## [THE PROBLEM]
Starting at the line containing "You are a computer-use" and ending after the line containing "Instruction: Click the", reproduce those lines with "resource monitor" replaced by "task manager" and everything else left unchanged.

## [MATERIAL FOR THE TASK]
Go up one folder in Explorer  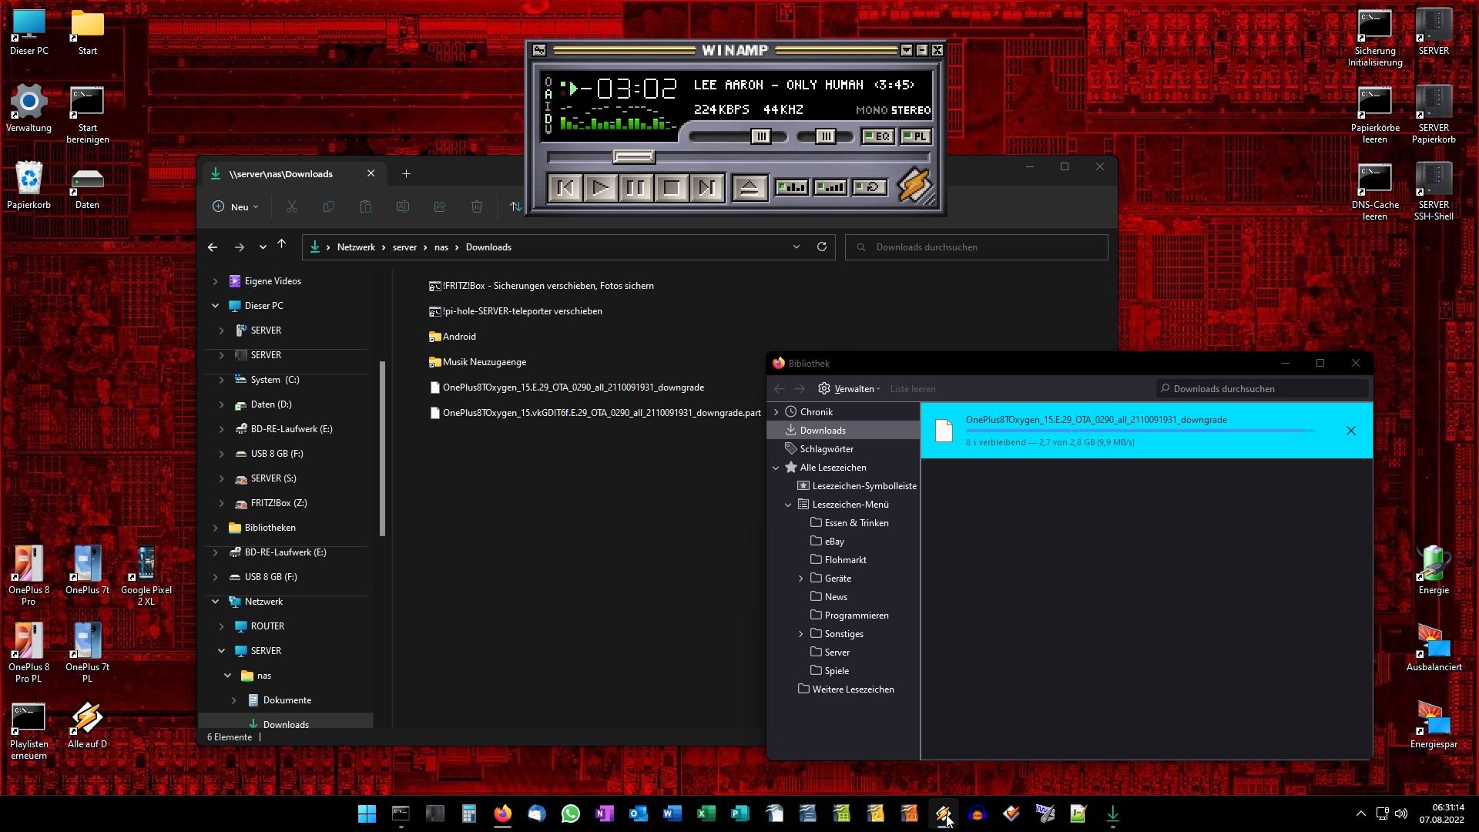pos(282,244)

* * *

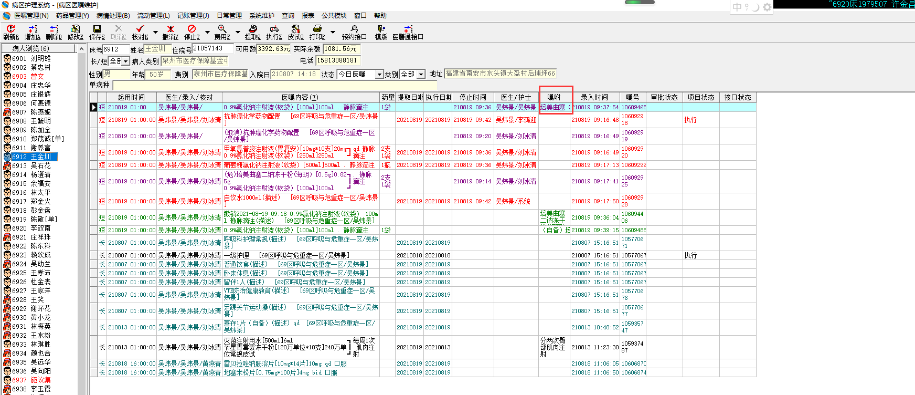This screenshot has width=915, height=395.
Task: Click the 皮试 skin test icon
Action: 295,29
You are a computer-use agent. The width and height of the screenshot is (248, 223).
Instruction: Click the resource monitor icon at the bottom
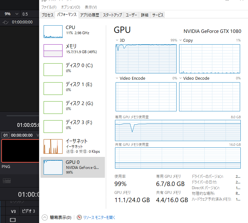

## [IN RESPONSE]
You are a computer-use agent. The width and height of the screenshot is (248, 223).
Instruction: Click the task manager icon at the bottom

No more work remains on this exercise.